Extraction of polyphenolic antioxidants from orange peel waste using deep eutectic solvents

Extraction of polyphenolic compounds from orange peel (OP) via solid-liquid extraction (SLE) using deep eutectic solvents (DES) was investigated in this work as a means to develop sustainable separation processes to recover natural antioxidants from food waste biomass. In particular, choline chloride-based DES paired with glycerol and ethylene glycol were explored as potential extractants to evaluate the effect of the solvent structure (i.e. number of hydroxyl groups and hydrogen bond acceptor/donor ratio) on the polyphenol extraction efficiency. Afterwards, the effect of different operating parameters (i.e. solvent concentration, temperature, time and solid/liquid ratio) were further evaluated to determine the optimal extraction conditions for polyphenols recovery in terms of total phenolic content (TPC) and antioxidant activity based on DPPH radical scavenging method. Under optimum conditions (DES 10 wt.% water, temperature of 333.15 K, 1:10 solid/liquid ratio and extraction time of 100 min), choline chloride-based DES outperformed the benchmark solvent (aqueous (aq.) ethanol 30 wt.% water) for the extraction of polyphenolic compounds from OP, with [Ch]Cl:EG 1:4 providing the highest TPC (3.61 mg gallic acid equivalent per gram of orange peel (GAE/g OP) and antioxidant potential (30.6 µg/ml). Although ethylene glycol (EG) has provided the highest TPC (5.84 mg GAE/g OP), DES have proved more selective towards target polyphenolic compounds.
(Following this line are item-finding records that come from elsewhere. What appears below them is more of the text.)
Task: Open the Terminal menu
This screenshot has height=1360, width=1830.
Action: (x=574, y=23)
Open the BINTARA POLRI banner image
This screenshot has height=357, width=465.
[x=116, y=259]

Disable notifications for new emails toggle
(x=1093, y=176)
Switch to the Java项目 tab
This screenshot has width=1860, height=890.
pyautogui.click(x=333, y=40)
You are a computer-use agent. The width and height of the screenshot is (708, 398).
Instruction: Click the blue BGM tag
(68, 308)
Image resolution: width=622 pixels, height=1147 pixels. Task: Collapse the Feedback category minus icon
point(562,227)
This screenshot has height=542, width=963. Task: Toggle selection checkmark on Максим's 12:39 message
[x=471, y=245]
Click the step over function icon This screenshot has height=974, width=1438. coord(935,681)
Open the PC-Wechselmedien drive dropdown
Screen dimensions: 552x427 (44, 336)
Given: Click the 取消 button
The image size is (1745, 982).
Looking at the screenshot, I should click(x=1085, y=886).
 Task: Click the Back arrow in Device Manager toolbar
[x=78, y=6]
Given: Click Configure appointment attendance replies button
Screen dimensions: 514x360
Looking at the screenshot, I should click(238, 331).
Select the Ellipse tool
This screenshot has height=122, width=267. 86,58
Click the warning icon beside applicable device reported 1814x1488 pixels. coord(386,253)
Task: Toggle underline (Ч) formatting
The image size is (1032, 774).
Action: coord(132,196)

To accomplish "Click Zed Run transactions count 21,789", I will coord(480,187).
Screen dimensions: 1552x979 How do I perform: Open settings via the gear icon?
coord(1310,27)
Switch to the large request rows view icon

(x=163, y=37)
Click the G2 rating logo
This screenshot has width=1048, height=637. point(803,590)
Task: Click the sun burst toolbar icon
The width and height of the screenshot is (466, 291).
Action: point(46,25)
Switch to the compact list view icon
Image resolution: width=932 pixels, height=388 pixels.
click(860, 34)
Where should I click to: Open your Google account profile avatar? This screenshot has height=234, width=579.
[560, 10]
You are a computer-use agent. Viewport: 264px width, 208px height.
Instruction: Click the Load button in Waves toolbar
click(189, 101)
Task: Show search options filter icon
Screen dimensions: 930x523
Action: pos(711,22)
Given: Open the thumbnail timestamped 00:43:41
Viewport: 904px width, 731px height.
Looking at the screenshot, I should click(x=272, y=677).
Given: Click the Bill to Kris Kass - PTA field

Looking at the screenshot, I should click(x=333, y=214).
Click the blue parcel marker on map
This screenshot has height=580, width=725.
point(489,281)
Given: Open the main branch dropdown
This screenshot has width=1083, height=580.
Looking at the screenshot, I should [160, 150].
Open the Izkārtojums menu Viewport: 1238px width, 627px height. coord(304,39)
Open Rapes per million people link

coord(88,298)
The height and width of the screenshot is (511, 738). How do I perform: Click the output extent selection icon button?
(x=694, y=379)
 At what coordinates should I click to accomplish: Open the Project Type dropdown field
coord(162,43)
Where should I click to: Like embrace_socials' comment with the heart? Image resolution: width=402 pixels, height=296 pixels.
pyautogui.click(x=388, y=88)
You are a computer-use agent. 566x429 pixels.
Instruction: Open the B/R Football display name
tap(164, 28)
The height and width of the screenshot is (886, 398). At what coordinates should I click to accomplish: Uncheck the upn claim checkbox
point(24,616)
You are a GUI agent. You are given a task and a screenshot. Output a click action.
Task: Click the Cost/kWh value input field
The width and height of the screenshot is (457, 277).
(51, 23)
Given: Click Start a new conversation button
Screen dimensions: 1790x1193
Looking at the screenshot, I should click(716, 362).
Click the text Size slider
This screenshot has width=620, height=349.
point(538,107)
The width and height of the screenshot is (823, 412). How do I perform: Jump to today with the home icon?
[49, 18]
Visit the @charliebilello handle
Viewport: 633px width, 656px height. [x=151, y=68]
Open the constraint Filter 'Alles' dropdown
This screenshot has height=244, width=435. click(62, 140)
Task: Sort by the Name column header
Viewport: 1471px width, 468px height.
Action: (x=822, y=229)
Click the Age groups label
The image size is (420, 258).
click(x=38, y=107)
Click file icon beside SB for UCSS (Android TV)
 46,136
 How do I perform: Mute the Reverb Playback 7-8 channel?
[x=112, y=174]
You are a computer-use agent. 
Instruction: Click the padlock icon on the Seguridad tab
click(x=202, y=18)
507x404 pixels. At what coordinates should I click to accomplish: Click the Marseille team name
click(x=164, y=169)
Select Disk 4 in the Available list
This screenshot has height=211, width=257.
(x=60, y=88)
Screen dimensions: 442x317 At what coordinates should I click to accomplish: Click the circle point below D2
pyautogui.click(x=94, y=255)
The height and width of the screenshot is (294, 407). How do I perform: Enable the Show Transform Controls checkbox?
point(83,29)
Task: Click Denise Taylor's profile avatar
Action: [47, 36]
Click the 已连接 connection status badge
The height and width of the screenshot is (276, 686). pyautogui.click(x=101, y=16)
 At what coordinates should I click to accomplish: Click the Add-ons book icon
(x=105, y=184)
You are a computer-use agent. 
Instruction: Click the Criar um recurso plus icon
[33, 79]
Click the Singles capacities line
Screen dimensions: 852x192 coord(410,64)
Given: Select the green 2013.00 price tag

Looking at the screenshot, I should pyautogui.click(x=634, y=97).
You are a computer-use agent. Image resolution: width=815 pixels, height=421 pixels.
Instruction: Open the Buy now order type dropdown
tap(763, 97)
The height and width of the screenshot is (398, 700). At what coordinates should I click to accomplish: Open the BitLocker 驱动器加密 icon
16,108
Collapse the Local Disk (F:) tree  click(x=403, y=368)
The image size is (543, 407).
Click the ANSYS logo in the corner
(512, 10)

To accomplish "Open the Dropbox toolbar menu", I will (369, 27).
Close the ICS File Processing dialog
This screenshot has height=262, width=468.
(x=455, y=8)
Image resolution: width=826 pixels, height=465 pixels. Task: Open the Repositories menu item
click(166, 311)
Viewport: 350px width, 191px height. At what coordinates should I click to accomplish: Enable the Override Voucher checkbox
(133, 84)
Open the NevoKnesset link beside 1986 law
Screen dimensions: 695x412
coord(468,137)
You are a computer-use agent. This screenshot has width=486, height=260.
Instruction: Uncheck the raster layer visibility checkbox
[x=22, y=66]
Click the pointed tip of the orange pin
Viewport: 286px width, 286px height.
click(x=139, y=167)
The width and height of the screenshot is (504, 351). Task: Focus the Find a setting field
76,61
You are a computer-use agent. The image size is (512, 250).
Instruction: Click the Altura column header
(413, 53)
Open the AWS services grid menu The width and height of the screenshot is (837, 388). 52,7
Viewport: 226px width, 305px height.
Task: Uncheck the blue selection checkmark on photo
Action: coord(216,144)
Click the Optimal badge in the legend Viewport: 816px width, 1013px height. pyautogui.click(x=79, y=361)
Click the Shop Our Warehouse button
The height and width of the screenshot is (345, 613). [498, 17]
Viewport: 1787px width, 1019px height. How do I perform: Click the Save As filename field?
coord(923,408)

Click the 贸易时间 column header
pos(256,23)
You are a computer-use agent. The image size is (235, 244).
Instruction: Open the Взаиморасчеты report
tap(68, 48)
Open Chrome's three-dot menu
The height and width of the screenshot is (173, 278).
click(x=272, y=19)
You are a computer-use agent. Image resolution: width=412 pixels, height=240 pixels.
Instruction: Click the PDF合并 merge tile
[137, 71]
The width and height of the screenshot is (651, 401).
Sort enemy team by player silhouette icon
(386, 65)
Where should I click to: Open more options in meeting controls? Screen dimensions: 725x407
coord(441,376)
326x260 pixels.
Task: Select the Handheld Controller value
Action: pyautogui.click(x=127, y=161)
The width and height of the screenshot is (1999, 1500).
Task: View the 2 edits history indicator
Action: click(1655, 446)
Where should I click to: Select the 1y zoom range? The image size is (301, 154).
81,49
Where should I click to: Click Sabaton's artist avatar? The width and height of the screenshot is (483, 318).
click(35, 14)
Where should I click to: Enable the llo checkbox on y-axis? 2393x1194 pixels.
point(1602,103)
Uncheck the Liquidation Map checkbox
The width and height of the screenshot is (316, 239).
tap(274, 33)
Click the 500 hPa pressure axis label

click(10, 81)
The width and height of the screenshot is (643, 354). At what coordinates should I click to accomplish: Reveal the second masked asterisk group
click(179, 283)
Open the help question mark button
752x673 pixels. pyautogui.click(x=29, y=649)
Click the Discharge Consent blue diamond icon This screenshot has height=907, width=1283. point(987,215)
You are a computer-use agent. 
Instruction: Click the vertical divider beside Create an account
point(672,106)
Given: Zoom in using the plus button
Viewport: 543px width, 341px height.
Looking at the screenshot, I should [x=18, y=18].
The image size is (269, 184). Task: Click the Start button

Additionally, Scanning Electron Microscopy (SEM) was performed to illustrate the structural modifications occurred on the biomass before and after the extraction process, supporting DES as efficient solvents for cell wall dissolution. Lastly, characterization and quantification of individual polyphenolic profiles in the extracts were completed via high performance liquid chromatography (HPLC), displaying ferulic acid as the most abundant compound followed by ρ-coumaric acid and gallic acid.